── RECORDS SUPPLIED
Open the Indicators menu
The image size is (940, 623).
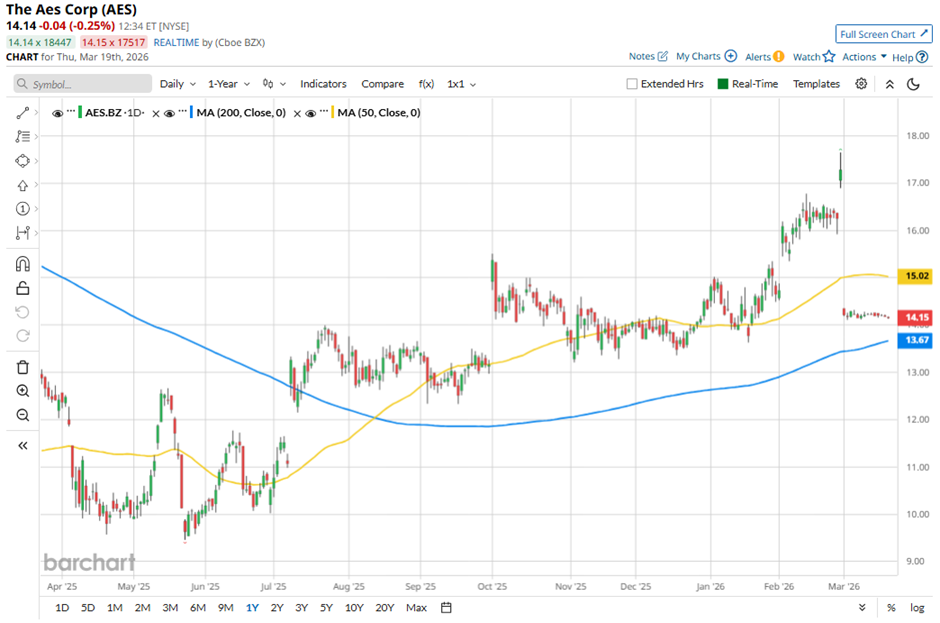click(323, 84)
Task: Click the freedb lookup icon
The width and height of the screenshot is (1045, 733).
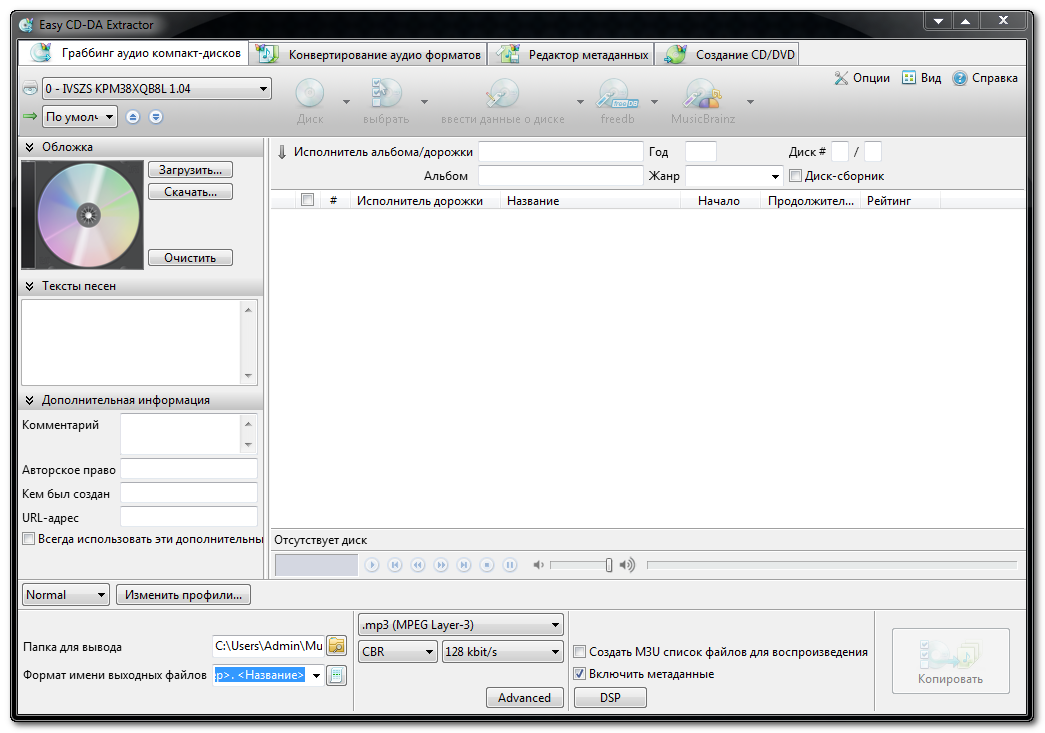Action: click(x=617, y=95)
────
── RECORDS SUPPLIED
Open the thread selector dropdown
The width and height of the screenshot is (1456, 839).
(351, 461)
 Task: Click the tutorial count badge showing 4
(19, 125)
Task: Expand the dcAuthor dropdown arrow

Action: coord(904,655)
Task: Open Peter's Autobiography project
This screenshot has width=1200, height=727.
────
◆ DO THIS: Rewrite the records starting at the line containing "Open the Indicators menu" and ending at the line containing "Action: click(x=617, y=95)", both included, with requests and everything else kept. Multiply every coordinate in the answers by 1.2 and round to whole numbers (halves round up), and leave the pictures out.

◆ EXERCISE OUTPUT:
Open the Indicators menu
The image size is (940, 623).
click(388, 101)
Task: Click the freedb lookup icon
The width and height of the screenshot is (1045, 733).
Action: click(x=740, y=114)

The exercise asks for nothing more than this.